▶ _YOUR OBJECTIVE_: Transcribe the listing exactly as written. Leave the images out.

▶ _DATA SHOWN_:
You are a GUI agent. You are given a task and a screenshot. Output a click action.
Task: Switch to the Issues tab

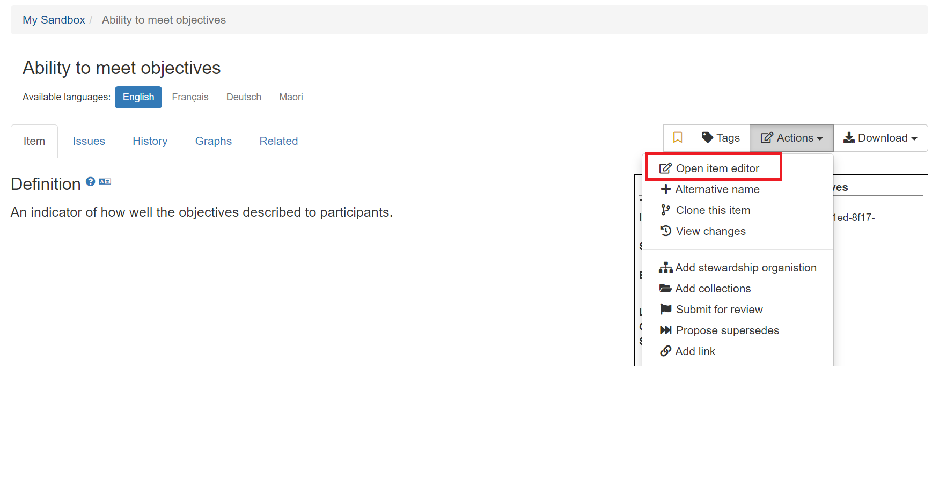point(89,141)
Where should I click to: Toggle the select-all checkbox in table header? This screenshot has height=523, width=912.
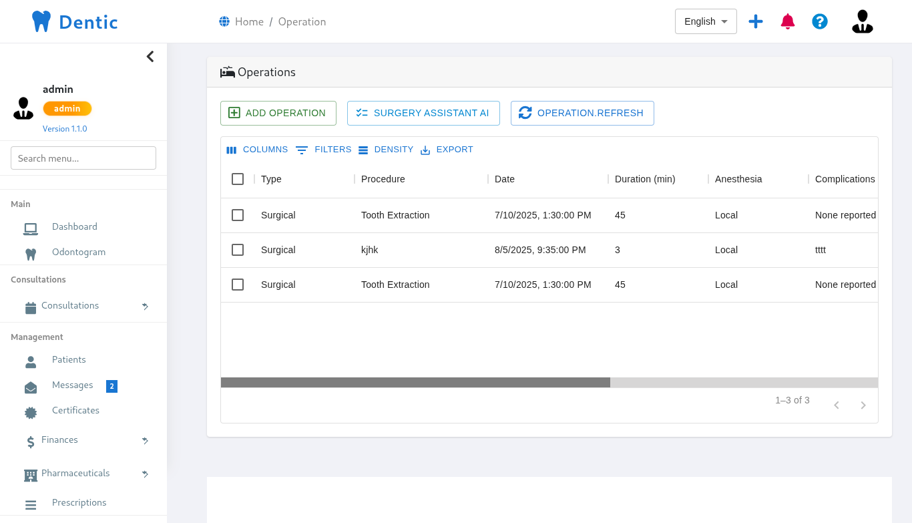pyautogui.click(x=238, y=179)
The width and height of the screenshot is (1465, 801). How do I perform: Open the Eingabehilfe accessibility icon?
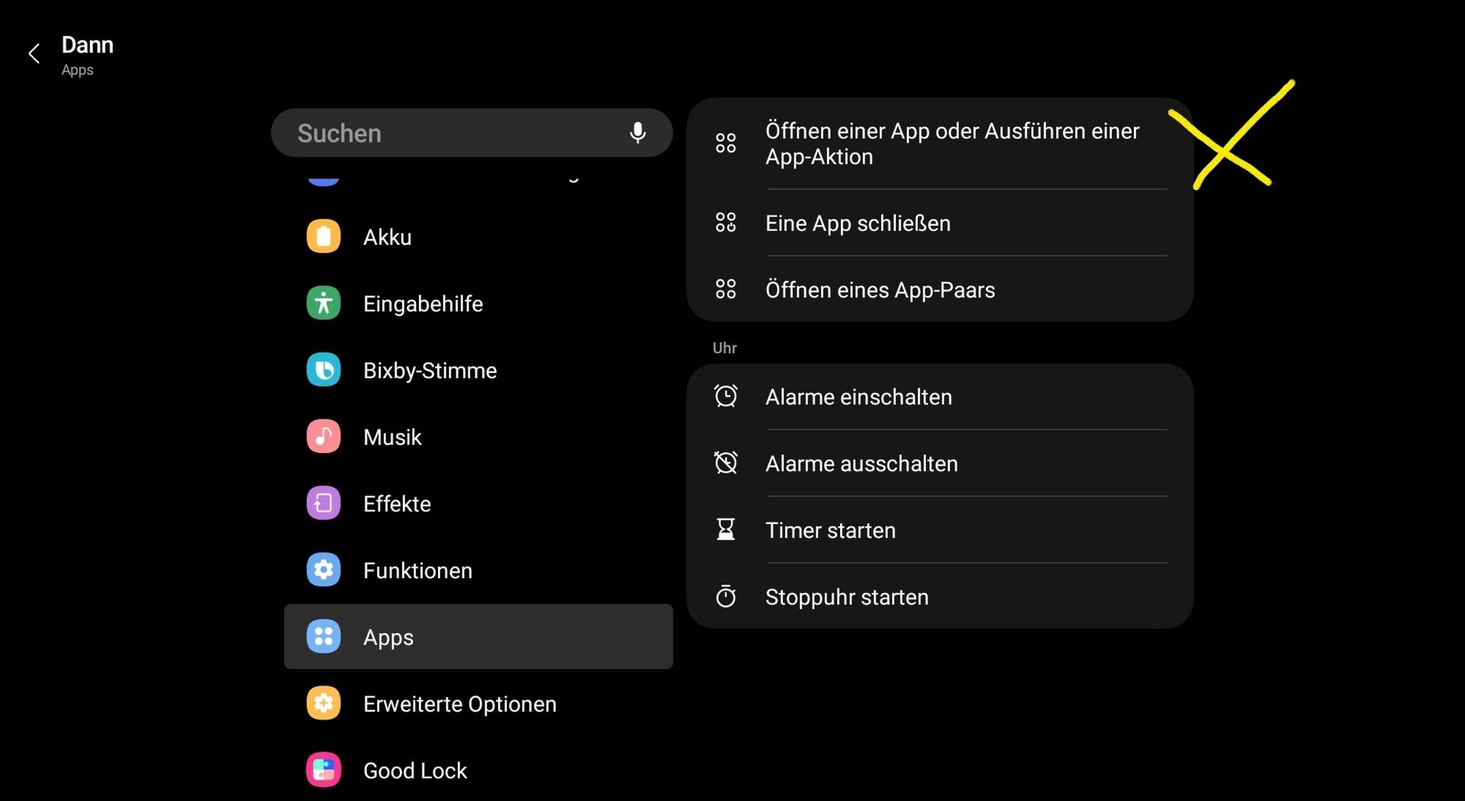pyautogui.click(x=324, y=303)
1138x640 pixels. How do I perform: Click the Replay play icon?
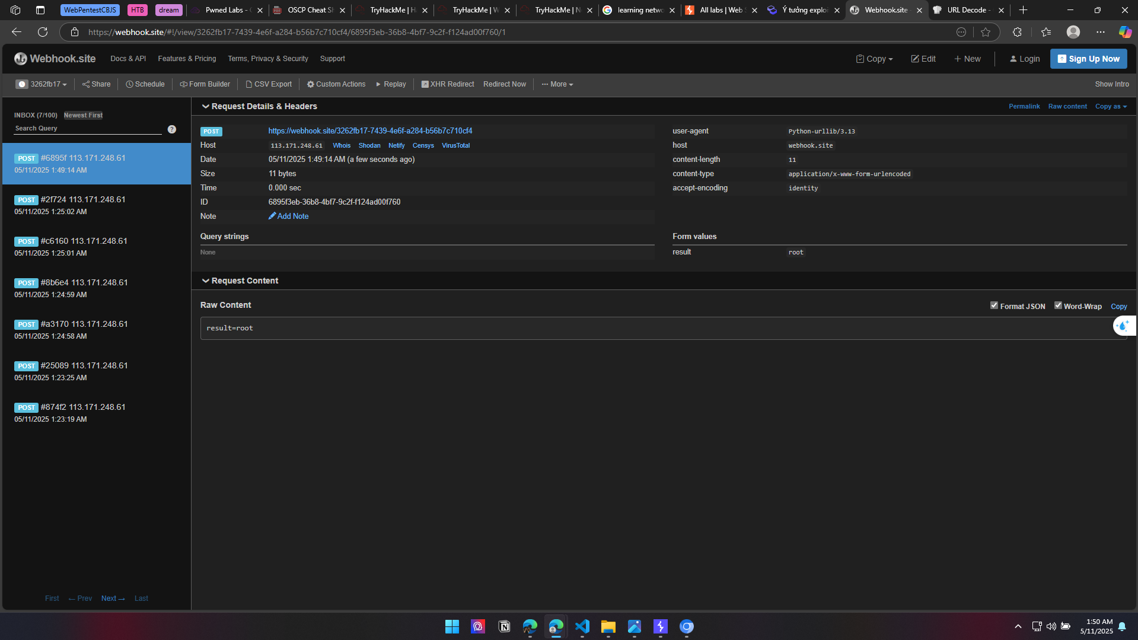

▶ _SOLUTION TO THIS EXERCISE_:
You are a GUI agent. You are given a task and a screenshot. Output a click action.
Task: Switch to the Issues tab

point(89,141)
Where should I click to: Toggle the select-all checkbox in table header? This screenshot has height=523, width=912.
pyautogui.click(x=238, y=179)
The width and height of the screenshot is (1465, 801). How do I perform: Open the Eingabehilfe accessibility icon?
pyautogui.click(x=324, y=303)
1138x640 pixels. How do I perform: Click the Replay play icon?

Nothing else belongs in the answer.